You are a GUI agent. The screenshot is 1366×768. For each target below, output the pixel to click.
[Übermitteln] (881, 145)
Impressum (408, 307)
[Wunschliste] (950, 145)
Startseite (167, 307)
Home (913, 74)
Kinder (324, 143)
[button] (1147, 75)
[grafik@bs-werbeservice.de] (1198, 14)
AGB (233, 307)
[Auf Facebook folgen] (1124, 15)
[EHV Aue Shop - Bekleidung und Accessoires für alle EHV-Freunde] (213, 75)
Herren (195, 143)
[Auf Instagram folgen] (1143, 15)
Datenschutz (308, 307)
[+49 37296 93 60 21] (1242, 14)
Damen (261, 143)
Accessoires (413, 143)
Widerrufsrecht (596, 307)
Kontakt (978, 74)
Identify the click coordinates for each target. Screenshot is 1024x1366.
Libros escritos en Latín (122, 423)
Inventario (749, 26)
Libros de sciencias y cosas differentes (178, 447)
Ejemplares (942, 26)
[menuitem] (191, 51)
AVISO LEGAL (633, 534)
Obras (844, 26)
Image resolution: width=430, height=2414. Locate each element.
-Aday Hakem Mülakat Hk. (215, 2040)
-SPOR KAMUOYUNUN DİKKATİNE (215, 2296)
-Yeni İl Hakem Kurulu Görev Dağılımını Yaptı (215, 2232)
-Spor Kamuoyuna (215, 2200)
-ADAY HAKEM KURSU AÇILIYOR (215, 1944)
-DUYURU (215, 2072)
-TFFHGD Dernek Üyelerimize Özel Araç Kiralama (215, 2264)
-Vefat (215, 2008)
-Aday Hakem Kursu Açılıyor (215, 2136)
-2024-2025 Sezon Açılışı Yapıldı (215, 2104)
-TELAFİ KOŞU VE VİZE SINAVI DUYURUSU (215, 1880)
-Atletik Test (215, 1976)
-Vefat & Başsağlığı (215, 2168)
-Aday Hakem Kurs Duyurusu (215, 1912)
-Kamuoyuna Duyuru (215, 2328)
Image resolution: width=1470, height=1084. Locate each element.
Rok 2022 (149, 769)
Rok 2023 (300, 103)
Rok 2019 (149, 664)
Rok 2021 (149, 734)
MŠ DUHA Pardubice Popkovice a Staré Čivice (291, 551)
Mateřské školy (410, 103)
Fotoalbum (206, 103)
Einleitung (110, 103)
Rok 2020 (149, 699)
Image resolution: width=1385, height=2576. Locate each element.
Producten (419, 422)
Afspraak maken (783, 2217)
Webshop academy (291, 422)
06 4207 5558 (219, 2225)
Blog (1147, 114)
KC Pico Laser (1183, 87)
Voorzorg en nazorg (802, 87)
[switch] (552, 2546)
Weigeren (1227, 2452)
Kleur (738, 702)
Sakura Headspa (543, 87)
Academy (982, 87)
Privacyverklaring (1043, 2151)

+===+

EXERCISE REQUIREMENTS :: Go back to the listing above. Copy word for word the lines from the one with "Rok 2021 (149, 734)" through the one with "Webshop academy (291, 422)", and nothing more.

RESULT OF THE TASK ::
Rok 2021 (149, 734)
MŠ DUHA Pardubice Popkovice a Staré Čivice (291, 551)
Mateřské školy (410, 103)
Fotoalbum (206, 103)
Einleitung (110, 103)
Rok 2020 (149, 699)
Image resolution: width=1385, height=2576. Locate each element.
Producten (419, 422)
Afspraak maken (783, 2217)
Webshop academy (291, 422)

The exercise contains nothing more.